At around 11:15 P.M., we spotted a boat in our vicinity. With my emergency whistle and strobe in hand, I continued to hail the vessel, and Pete hailed Mayday. A spot light came on, and we were located by the crew of the boat. We watched as the sails came down, and then they approached us slowly. We informed them not to come too close as there was a lot of debris in the water, and we did not want them to have any problems. At the same time, we could see the Fire and Rescue boat in the distance. We asked the assisting vessel to stand by which we later found out to be William Walsh’s, Whitecap, a Pearson 37.

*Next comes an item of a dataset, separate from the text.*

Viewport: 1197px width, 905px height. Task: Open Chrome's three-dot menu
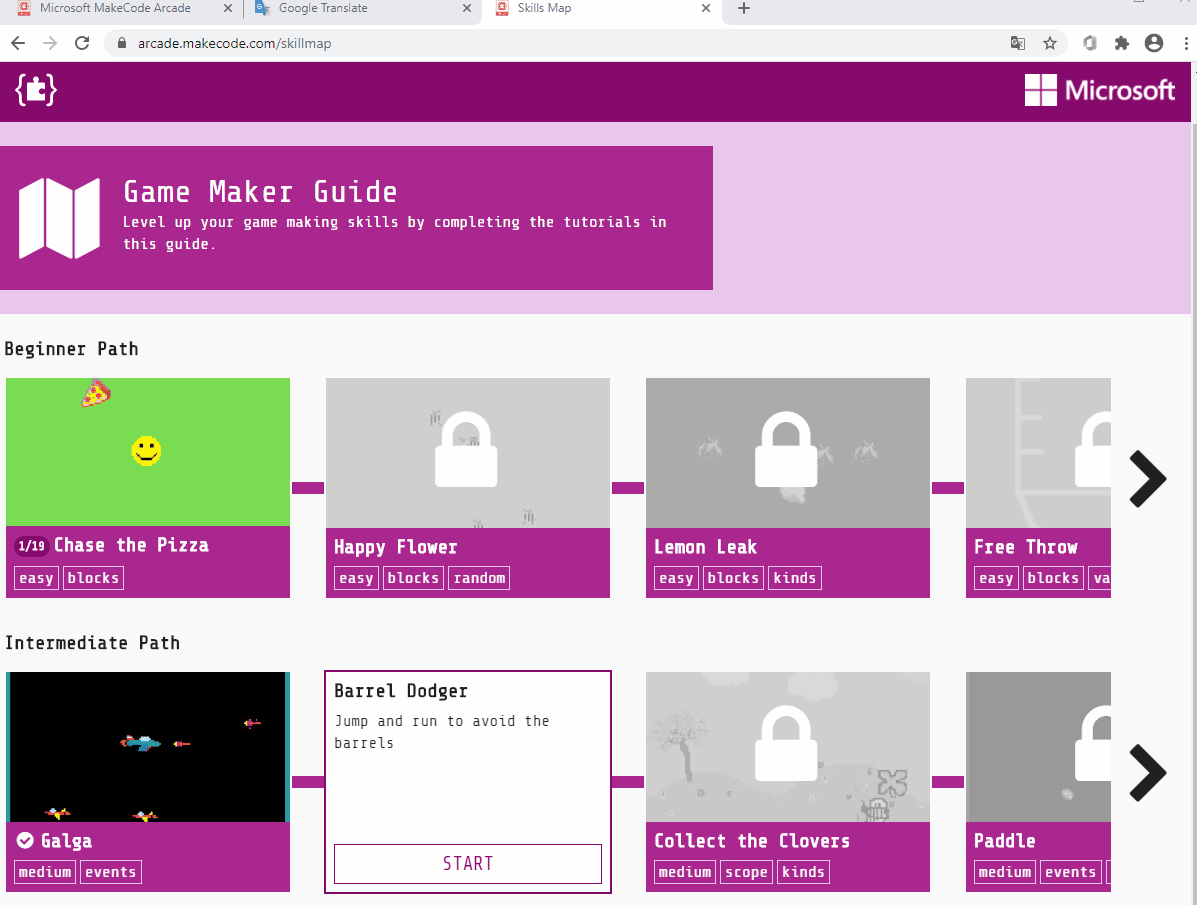click(x=1185, y=43)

At 11:30 P.M., Marinette Fire and Rescue arrived, and we abandoned Goombay Smash for what I thought was for the last time I would see her. After a short discussion with the Coast Guard that showed up just after we had gotten aboard the Fire and Rescue boat and thanking the crew of Whitecap, we headed to Menominee.
We all arrived at M&M Yacht Club around 12:00 A.M. on Monday morning. Now which is a blur, someone handed me their cell phone, and I called Amy. She asked where I was, and I told her the yacht club. She arrived in an instant. We were overwhelmingly welcomed by friends and family which warmed our cold bodies. After a quick check by the EMT’s and some information gathering, we headed to the hotel for some dry clothes. I quickly called the insurance company and gave them the information and coordinates of the boat. Original reports from the Coast Guard indicated the Goombay sank. However we later discovered that a tow boat had been there at 2:00 in the morning and recovered the boat prior to it sinking.
Goombay Smash is now dry and in repair…soon to be raced another day!
A special thanks to all of the wonderful crew of Whitecap, Marinette Fire and Rescue, Members of M&M and Racine Yacht Clubs, Pete Kulenkamp, Matt Resch, and my lovely wife Amy, that I might be here today to write this story.